Short exercise:
Copy the rows again from the line with "At what coordinates" through the end of the rows, swapping in "preview" for "thumbnail" and changing nothing else. Leave the pictures out.

--- START Material for this exercise ---

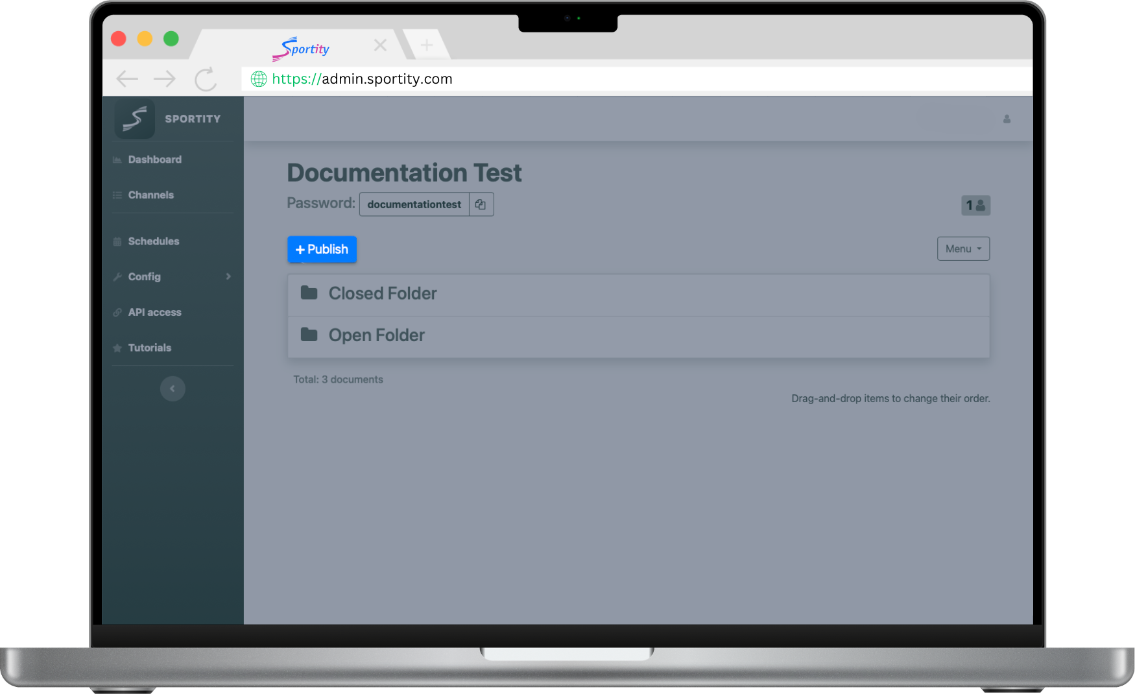Open the Open Folder

tap(376, 335)
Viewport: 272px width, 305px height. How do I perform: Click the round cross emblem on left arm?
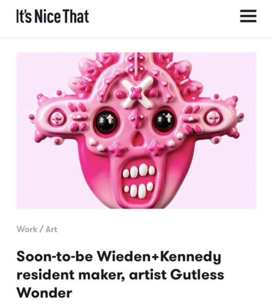coord(57,118)
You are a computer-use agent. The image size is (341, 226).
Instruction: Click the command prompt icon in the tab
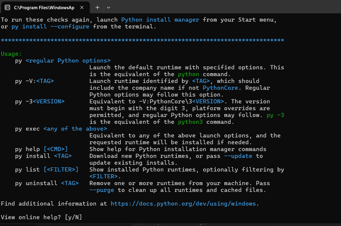(8, 8)
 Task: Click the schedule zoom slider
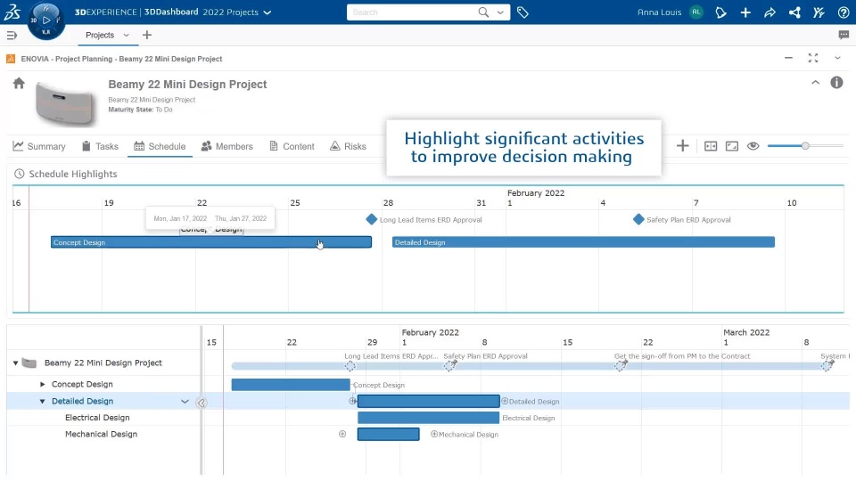[x=804, y=146]
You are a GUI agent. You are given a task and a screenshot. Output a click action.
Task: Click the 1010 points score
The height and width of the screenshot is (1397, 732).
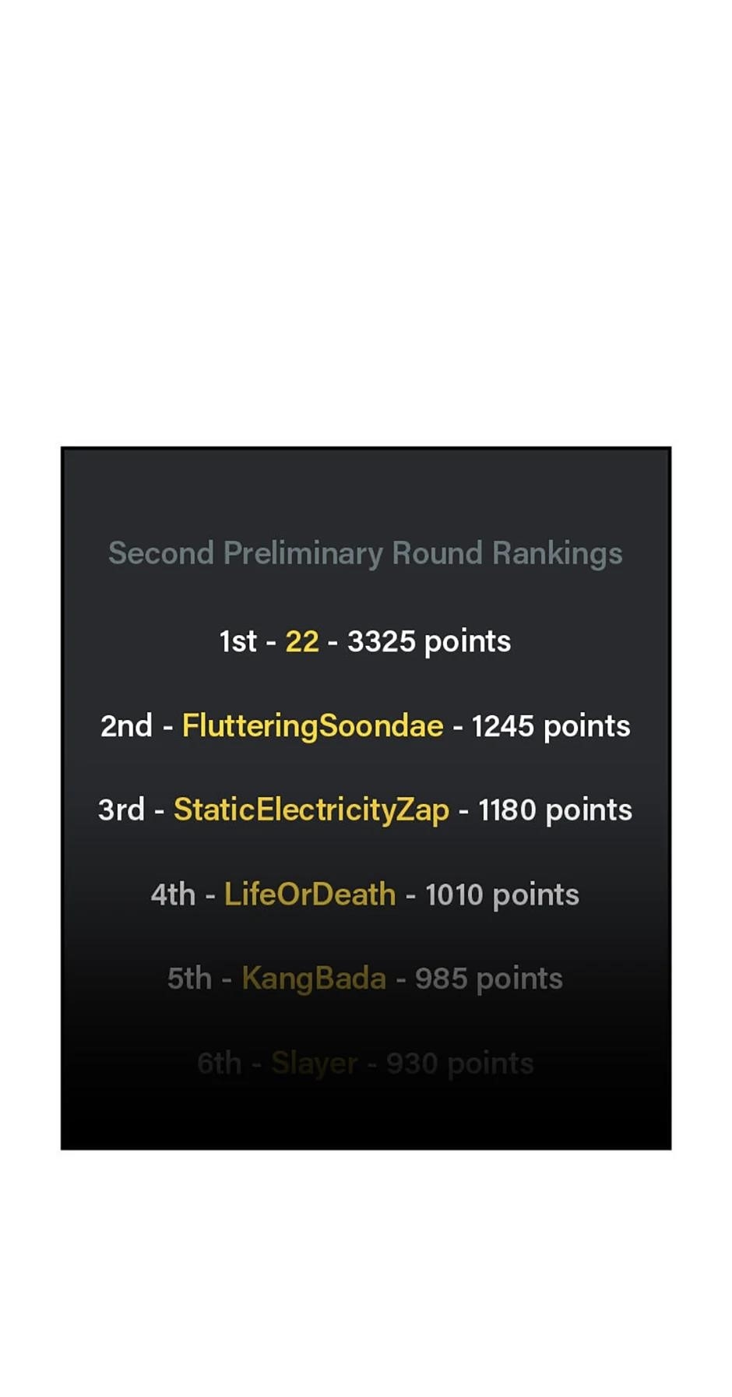coord(502,894)
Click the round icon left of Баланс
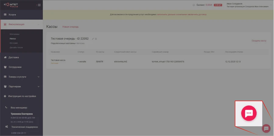This screenshot has height=136, width=274. click(x=194, y=5)
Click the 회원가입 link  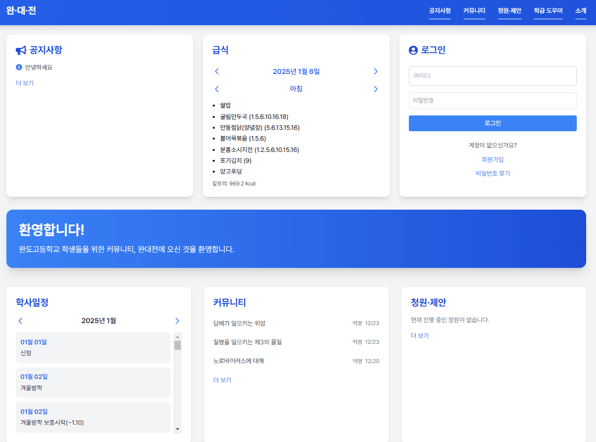[x=493, y=159]

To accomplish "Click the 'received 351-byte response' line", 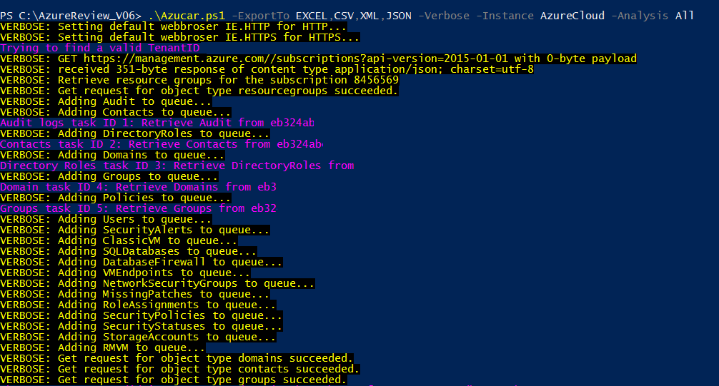I will click(x=267, y=69).
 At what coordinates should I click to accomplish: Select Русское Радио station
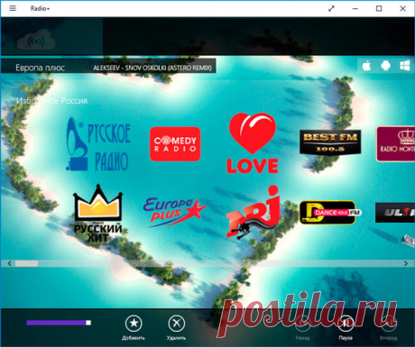point(98,144)
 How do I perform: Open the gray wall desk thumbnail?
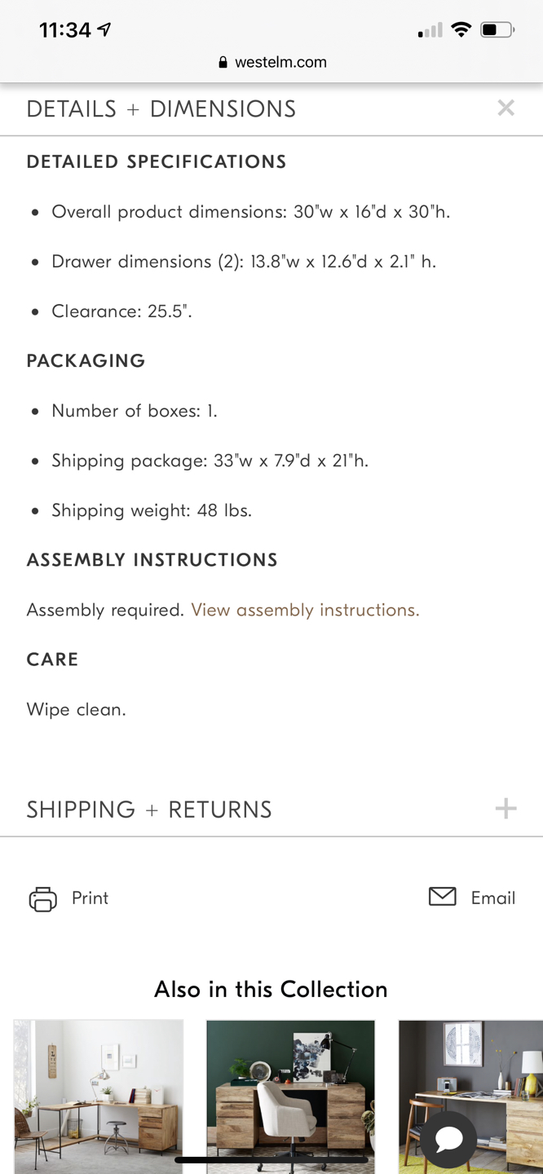[470, 1097]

--- END Material for this exercise ---

The output:
 At what coordinates should I click to accomplish: Select Русское Радио station
point(98,144)
 How do I perform: Open the gray wall desk preview?
[470, 1097]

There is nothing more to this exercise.